Material to process:
----
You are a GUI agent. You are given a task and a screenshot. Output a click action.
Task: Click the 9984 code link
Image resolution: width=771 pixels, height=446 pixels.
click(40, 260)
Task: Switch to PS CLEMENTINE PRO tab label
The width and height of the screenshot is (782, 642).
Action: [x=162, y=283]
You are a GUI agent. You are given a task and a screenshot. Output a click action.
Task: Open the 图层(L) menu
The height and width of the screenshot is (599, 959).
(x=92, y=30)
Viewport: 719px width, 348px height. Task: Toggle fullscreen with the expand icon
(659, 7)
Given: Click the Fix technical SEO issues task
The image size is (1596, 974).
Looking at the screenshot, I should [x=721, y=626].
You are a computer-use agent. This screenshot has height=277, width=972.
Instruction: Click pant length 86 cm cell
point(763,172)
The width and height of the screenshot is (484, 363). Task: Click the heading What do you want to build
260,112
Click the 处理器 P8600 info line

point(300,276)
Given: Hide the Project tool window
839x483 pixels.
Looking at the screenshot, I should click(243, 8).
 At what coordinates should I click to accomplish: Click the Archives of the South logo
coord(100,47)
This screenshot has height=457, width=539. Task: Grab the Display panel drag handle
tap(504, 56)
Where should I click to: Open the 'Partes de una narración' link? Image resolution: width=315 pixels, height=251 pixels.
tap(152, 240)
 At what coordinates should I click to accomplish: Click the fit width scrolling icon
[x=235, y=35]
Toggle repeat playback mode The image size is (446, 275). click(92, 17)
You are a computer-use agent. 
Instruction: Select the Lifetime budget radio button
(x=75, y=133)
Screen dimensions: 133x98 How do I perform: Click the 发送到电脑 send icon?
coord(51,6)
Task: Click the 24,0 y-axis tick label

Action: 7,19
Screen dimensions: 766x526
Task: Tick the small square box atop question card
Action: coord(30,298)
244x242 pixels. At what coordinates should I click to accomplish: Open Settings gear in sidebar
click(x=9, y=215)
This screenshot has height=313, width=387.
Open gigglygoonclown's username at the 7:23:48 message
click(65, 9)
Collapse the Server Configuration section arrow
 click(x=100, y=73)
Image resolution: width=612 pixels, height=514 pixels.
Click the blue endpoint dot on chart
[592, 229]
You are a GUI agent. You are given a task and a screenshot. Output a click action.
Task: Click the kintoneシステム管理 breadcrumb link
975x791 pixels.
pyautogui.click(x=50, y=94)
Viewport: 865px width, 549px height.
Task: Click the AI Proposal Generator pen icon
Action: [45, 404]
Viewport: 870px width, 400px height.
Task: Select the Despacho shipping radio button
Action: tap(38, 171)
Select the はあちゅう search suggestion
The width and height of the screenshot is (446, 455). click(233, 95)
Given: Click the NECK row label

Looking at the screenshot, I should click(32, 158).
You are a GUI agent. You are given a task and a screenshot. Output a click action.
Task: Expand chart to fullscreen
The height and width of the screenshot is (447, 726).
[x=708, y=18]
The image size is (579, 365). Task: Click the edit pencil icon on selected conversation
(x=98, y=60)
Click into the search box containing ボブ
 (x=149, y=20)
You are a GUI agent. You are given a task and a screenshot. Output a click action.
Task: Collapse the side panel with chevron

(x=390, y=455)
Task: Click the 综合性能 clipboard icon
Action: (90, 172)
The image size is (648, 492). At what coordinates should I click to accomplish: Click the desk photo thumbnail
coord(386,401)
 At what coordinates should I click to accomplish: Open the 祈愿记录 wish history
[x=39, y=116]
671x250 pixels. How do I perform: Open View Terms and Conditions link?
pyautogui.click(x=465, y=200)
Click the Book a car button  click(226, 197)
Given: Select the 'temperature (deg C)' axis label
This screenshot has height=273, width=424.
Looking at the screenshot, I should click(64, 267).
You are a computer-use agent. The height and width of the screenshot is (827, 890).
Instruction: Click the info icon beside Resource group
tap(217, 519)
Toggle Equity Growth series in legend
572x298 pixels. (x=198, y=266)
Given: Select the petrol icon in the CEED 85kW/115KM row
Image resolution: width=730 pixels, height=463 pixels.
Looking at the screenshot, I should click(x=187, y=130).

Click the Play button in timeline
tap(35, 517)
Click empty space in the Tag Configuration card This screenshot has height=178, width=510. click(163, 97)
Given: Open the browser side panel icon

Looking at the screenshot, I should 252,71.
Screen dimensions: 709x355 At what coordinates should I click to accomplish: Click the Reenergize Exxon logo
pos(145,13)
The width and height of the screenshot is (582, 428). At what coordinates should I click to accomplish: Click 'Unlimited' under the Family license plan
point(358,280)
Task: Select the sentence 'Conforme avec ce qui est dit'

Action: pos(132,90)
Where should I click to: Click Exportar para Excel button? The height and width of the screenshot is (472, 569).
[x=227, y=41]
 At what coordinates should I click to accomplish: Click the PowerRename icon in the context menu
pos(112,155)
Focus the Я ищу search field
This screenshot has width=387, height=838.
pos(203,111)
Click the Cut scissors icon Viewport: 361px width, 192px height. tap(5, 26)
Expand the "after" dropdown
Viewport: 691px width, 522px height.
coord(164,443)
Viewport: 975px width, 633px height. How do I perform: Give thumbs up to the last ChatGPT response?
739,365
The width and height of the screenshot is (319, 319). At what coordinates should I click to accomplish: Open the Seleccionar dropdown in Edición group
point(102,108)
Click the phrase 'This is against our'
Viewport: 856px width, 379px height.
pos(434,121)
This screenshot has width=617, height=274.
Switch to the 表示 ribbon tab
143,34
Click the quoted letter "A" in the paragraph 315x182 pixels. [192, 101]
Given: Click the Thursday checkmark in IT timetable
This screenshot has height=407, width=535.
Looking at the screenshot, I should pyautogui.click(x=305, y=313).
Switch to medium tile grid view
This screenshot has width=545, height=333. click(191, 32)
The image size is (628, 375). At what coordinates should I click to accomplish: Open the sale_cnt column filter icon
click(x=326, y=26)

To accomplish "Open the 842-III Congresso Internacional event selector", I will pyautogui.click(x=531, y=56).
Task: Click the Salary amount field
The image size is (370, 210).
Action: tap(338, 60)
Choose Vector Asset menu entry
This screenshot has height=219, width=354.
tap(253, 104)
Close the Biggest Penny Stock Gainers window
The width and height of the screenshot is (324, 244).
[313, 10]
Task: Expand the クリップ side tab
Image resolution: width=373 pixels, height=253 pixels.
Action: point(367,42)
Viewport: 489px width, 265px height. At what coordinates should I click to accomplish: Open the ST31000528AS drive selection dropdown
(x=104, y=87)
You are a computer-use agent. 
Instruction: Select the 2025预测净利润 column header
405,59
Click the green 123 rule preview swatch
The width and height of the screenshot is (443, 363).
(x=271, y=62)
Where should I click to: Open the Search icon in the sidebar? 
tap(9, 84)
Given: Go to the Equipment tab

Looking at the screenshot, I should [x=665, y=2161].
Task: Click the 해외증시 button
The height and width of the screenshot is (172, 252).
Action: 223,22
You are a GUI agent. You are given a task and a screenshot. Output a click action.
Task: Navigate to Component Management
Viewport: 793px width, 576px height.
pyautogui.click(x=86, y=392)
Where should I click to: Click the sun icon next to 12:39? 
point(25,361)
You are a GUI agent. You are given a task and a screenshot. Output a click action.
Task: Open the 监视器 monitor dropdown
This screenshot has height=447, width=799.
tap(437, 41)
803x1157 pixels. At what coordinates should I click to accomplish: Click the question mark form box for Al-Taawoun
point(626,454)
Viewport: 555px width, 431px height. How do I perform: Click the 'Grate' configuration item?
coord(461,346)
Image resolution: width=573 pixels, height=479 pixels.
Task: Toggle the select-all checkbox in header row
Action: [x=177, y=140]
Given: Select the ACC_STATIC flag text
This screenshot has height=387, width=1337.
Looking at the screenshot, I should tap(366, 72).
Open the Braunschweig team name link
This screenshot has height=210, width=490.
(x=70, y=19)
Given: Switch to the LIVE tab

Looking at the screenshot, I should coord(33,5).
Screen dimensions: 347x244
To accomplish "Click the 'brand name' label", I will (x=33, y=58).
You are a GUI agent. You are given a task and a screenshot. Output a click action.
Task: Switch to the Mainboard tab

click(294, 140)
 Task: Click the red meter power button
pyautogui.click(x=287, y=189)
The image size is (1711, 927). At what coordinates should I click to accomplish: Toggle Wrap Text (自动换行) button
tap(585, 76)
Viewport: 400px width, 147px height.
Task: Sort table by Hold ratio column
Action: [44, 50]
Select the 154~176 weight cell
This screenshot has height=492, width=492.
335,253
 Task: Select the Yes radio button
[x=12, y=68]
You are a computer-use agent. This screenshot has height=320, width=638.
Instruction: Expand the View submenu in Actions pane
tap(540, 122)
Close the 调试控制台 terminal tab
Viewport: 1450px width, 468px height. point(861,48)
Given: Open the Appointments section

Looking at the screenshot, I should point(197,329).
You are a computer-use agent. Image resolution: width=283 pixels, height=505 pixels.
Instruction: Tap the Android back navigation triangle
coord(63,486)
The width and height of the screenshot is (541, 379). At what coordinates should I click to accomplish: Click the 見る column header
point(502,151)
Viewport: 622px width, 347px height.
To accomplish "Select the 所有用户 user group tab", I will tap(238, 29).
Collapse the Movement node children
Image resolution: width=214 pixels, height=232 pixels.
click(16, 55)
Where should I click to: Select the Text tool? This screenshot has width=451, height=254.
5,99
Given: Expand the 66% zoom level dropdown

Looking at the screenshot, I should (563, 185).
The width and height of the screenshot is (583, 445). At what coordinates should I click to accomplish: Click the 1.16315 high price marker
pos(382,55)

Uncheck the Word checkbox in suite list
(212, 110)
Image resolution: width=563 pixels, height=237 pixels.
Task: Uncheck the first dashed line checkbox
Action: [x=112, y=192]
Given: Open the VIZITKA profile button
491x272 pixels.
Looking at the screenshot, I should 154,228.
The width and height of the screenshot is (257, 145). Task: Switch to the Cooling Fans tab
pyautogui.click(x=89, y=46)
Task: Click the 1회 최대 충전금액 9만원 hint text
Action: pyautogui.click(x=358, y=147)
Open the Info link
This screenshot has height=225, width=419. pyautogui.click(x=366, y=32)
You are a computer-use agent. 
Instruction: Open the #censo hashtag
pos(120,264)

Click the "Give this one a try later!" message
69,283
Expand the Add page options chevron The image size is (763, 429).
----
Task instructions: In the listing above, find the line holding "Collapse the Server" and the line holding "Given: Select the petrol", then output those two lines and every line between them exactly.

Reply to the exercise:
Collapse the Server Configuration section arrow
 click(x=100, y=73)
Image resolution: width=612 pixels, height=514 pixels.
Click the blue endpoint dot on chart
[592, 229]
You are a GUI agent. You are given a task and a screenshot. Output a click action.
Task: Click the kintoneシステム管理 breadcrumb link
975x791 pixels.
pyautogui.click(x=50, y=94)
Viewport: 865px width, 549px height.
Task: Click the AI Proposal Generator pen icon
Action: [45, 404]
Viewport: 870px width, 400px height.
Task: Select the Despacho shipping radio button
Action: tap(38, 171)
Select the はあちゅう search suggestion
The width and height of the screenshot is (446, 455). click(233, 95)
Given: Click the NECK row label

Looking at the screenshot, I should click(32, 158).
You are a GUI agent. You are given a task and a screenshot. Output a click action.
Task: Expand chart to fullscreen
The height and width of the screenshot is (447, 726).
[x=708, y=18]
The image size is (579, 365). Task: Click the edit pencil icon on selected conversation
(x=98, y=60)
Click into the search box containing ボブ
 (x=149, y=20)
You are a GUI agent. You are given a task and a screenshot. Output a click action.
Task: Collapse the side panel with chevron

(x=390, y=455)
Task: Click the 综合性能 clipboard icon
Action: (90, 172)
The image size is (648, 492). At what coordinates should I click to accomplish: Click the desk photo thumbnail
coord(386,401)
 At what coordinates should I click to accomplish: Open the 祈愿记录 wish history
[x=39, y=116]
671x250 pixels. How do I perform: Open View Terms and Conditions link?
pyautogui.click(x=465, y=200)
Click the Book a car button  click(226, 197)
Given: Select the 'temperature (deg C)' axis label
This screenshot has height=273, width=424.
Looking at the screenshot, I should click(64, 267).
You are a computer-use agent. The height and width of the screenshot is (827, 890).
Instruction: Click the info icon beside Resource group
tap(217, 519)
Toggle Equity Growth series in legend
572x298 pixels. (x=198, y=266)
Given: Select the petrol icon in the CEED 85kW/115KM row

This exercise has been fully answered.